Wednesday, February 17, 2016

Kamenica, Mullainathan, and Thaler (2011) on Poorly Informed Consumers

Emir Kamenica, Sendhil Mullainathan, and Richard Thaler, “Helping Consumers Know Themselves.” American Economic Review 101(3): 417– 422, 2011 [pdf available here].

• Do cell phone users know about how many minutes they will talk under various pricing plans? Cell phone companies might be better informed than consumers – and possibly offer contracts that consumers will wrongly think are their best option. This is the issue explored by Kamenica, Mullainathan, and Thaler (2011). 

• If price menus are fixed, the more information about her preferences a customer has, the better off she is. But when firms can choose pricing terms, increased information for consumers does not necessarily make consumers better off. 

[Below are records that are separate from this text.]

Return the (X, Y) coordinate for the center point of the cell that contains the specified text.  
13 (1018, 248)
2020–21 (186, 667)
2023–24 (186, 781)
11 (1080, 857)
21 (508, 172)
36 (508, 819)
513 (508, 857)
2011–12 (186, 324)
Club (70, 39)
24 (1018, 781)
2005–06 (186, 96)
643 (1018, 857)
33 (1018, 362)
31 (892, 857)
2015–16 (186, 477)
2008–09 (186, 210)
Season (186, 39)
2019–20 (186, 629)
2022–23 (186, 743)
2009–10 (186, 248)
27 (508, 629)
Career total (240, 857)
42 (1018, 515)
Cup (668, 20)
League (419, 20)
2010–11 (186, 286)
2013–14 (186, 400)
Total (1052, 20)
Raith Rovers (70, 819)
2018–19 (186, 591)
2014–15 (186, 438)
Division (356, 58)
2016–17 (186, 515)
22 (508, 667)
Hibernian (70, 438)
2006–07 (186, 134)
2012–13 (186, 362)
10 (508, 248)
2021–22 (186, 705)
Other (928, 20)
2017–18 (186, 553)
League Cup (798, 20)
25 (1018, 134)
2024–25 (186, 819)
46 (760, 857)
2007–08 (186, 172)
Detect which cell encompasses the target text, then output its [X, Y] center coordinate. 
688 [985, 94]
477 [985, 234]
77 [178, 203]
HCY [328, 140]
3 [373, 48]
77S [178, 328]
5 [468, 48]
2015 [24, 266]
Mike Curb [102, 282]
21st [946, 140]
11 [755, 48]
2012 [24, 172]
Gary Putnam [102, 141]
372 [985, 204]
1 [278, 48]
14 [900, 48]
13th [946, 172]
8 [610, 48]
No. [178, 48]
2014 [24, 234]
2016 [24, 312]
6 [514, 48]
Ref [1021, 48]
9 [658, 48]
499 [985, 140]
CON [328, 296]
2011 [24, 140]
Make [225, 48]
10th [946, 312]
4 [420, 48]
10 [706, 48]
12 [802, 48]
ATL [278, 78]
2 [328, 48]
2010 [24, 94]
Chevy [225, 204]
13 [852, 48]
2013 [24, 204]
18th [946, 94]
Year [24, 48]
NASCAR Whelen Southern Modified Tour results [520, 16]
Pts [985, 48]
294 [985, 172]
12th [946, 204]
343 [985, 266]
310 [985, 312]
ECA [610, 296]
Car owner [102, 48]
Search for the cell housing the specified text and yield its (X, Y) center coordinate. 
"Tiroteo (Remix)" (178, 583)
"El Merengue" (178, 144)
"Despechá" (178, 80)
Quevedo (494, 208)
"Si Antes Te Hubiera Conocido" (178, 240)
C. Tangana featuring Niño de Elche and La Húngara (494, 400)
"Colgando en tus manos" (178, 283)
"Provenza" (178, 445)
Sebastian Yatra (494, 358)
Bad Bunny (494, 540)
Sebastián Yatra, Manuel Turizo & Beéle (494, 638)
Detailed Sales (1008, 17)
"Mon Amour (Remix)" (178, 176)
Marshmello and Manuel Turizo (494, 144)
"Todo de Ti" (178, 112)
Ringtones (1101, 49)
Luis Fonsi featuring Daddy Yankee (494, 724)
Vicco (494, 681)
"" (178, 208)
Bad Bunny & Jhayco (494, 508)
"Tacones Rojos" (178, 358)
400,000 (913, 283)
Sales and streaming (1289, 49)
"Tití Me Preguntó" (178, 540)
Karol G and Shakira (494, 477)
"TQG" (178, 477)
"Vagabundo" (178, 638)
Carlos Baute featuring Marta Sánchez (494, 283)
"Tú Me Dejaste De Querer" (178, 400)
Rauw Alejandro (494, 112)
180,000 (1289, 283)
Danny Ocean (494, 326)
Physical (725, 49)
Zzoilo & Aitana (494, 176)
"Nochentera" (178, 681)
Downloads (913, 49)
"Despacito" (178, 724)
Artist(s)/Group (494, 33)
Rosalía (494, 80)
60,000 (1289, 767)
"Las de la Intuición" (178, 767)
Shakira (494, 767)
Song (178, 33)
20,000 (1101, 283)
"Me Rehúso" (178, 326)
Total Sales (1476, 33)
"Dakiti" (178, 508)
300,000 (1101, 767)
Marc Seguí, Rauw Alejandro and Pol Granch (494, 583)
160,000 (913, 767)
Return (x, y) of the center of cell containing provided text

• As in the Choice Architecture article, RECAP (Record, Evaluate, and Compare Alternative Prices) is suggested. The idea is that firms must disclose pricing schemes, along with information to consumers about their own usage. Presumably this information could be used by third-party firms to compare plans, and recommend to consumers the plan that is best for them. 

• “Adverse targeting [p. 418]” is what the authors call the phenomenon where firms offer pricing plans to consumers that will tempt those consumers but end up being costly to them. 

• The requirement to reveal pricing is meant in part to avoid price shrouding, where important secondary prices – late fees, luggage fees, internet hook-up charges – are not made readily available to consumers. 

• For RECAP to help consumers, the consumers must want the information, and have easy means of responding to the information. For new sorts of services, estimating a consumer’s usage from past behavior is not possible. [I am heartened to learn from David Halpern's Inside the Nudge Unit that RECAP has been abandoned as a term because no one could remember what it stood for.]